* TASK DIRECTIONS
Please set down the entries below once more, exactly.

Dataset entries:
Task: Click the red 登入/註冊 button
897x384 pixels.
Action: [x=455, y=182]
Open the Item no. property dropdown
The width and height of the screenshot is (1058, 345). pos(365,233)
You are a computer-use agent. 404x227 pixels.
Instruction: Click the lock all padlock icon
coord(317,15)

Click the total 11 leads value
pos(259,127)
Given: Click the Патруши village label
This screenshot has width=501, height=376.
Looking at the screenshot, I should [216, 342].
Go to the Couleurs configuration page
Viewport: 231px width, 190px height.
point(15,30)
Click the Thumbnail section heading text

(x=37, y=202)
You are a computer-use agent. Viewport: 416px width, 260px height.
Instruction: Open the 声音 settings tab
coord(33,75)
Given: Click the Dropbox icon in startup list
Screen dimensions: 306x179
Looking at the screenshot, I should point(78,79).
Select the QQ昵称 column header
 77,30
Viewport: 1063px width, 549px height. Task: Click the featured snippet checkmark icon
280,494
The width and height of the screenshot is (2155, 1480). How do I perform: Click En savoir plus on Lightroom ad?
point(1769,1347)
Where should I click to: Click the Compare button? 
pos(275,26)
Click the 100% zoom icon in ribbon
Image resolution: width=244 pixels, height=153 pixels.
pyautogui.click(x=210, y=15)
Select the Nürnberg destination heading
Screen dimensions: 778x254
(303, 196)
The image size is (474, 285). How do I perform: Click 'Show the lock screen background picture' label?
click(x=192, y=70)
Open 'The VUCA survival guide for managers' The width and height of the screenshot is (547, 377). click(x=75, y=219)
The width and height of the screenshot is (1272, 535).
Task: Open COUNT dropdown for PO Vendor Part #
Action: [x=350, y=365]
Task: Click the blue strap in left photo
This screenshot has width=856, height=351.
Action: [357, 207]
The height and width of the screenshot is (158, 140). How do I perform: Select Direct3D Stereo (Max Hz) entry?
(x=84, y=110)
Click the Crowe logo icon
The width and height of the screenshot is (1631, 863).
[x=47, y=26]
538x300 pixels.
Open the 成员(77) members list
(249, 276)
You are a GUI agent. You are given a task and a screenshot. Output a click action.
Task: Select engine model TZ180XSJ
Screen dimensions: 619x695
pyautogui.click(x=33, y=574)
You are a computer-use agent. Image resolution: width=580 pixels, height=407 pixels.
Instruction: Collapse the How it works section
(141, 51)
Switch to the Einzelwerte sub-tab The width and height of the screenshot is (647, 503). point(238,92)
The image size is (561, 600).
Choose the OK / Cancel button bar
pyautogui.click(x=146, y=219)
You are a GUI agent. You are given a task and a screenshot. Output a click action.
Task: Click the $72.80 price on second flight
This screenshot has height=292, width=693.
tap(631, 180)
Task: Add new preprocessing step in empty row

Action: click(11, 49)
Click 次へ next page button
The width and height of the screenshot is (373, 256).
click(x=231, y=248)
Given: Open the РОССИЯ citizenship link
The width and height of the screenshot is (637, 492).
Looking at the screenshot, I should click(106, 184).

* ANSWER SECTION
Task: Click the red 登入/註冊 button
897x384 pixels.
Action: [x=455, y=182]
Open the Item no. property dropdown
The width and height of the screenshot is (1058, 345). pos(365,233)
You are a computer-use agent. 404x227 pixels.
Instruction: Click the lock all padlock icon
coord(317,15)

Click the total 11 leads value
pos(259,127)
Given: Click the Патруши village label
This screenshot has width=501, height=376.
Looking at the screenshot, I should [216, 342].
Go to the Couleurs configuration page
Viewport: 231px width, 190px height.
point(15,30)
Click the Thumbnail section heading text

(x=37, y=202)
You are a computer-use agent. Viewport: 416px width, 260px height.
Instruction: Open the 声音 settings tab
coord(33,75)
Given: Click the Dropbox icon in startup list
Screen dimensions: 306x179
Looking at the screenshot, I should point(78,79).
Select the QQ昵称 column header
 77,30
Viewport: 1063px width, 549px height. Task: Click the featured snippet checkmark icon
280,494
The width and height of the screenshot is (2155, 1480). How do I perform: Click En savoir plus on Lightroom ad?
point(1769,1347)
Where should I click to: Click the Compare button? 
pos(275,26)
Click the 100% zoom icon in ribbon
Image resolution: width=244 pixels, height=153 pixels.
pyautogui.click(x=210, y=15)
Select the Nürnberg destination heading
Screen dimensions: 778x254
(303, 196)
The image size is (474, 285). How do I perform: Click 'Show the lock screen background picture' label?
click(x=192, y=70)
Open 'The VUCA survival guide for managers' The width and height of the screenshot is (547, 377). click(x=75, y=219)
The width and height of the screenshot is (1272, 535).
Task: Open COUNT dropdown for PO Vendor Part #
Action: [x=350, y=365]
Task: Click the blue strap in left photo
This screenshot has width=856, height=351.
Action: [357, 207]
The height and width of the screenshot is (158, 140). How do I perform: Select Direct3D Stereo (Max Hz) entry?
(x=84, y=110)
Click the Crowe logo icon
The width and height of the screenshot is (1631, 863).
[x=47, y=26]
538x300 pixels.
Open the 成员(77) members list
(249, 276)
You are a GUI agent. You are given a task and a screenshot. Output a click action.
Task: Select engine model TZ180XSJ
Screen dimensions: 619x695
pyautogui.click(x=33, y=574)
You are a computer-use agent. Image resolution: width=580 pixels, height=407 pixels.
Instruction: Collapse the How it works section
(141, 51)
Switch to the Einzelwerte sub-tab The width and height of the screenshot is (647, 503). point(238,92)
The image size is (561, 600).
Choose the OK / Cancel button bar
pyautogui.click(x=146, y=219)
You are a GUI agent. You are given a task and a screenshot. Output a click action.
Task: Click the $72.80 price on second flight
This screenshot has height=292, width=693.
tap(631, 180)
Task: Add new preprocessing step in empty row

Action: click(11, 49)
Click 次へ next page button
The width and height of the screenshot is (373, 256).
click(x=231, y=248)
Given: Open the РОССИЯ citizenship link
The width and height of the screenshot is (637, 492).
Looking at the screenshot, I should click(106, 184).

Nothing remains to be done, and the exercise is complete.